Exercise aim =
Go through the entries below and print, exactly, the lines starting at the one with "The width and height of the screenshot is (1047, 751)." and ending at the one with "You are a computer-use agent. The", keeping both ends and no others.

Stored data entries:
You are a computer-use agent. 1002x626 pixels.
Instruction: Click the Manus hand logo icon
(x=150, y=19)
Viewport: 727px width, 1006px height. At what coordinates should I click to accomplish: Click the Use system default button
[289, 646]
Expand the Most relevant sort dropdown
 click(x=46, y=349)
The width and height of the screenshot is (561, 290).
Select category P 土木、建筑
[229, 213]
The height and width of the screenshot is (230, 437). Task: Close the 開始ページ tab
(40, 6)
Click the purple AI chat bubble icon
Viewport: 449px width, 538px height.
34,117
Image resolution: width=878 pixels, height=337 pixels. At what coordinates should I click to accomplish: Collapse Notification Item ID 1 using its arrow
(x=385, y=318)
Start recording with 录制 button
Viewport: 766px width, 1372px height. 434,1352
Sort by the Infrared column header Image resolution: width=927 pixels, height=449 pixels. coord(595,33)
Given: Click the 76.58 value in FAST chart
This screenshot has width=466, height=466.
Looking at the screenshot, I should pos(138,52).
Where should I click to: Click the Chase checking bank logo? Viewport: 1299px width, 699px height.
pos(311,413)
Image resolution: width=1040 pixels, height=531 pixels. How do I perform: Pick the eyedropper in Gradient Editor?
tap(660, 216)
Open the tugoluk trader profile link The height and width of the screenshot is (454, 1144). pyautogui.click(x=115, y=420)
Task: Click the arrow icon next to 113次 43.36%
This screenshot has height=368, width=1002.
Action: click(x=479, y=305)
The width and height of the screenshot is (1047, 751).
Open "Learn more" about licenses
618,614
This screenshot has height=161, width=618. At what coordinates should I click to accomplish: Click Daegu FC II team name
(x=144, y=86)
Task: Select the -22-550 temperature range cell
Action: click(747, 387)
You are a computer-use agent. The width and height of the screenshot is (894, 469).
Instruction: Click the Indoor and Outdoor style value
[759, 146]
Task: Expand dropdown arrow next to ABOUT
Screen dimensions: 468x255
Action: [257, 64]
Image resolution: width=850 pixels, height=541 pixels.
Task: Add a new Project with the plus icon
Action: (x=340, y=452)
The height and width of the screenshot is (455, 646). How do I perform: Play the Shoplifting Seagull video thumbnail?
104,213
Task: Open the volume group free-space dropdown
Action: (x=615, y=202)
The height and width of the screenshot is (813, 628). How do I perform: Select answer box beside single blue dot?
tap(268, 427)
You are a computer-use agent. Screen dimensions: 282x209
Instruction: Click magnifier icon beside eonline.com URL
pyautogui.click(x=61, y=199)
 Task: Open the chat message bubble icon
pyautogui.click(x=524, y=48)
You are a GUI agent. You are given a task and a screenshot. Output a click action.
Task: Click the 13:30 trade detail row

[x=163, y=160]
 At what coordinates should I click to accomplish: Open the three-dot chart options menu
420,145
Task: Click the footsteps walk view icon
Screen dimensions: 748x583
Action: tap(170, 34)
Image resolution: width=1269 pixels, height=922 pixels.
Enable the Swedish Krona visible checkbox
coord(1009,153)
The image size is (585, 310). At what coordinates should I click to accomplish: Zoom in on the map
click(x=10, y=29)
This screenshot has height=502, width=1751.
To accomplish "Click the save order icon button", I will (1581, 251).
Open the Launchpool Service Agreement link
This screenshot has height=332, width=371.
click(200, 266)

Solution below =
The width and height of the screenshot is (1047, 751).
Open "Learn more" about licenses
618,614
This screenshot has height=161, width=618. At what coordinates should I click to accomplish: Click Daegu FC II team name
(x=144, y=86)
Task: Select the -22-550 temperature range cell
Action: click(747, 387)
You are a computer-use agent. The width and height of the screenshot is (894, 469).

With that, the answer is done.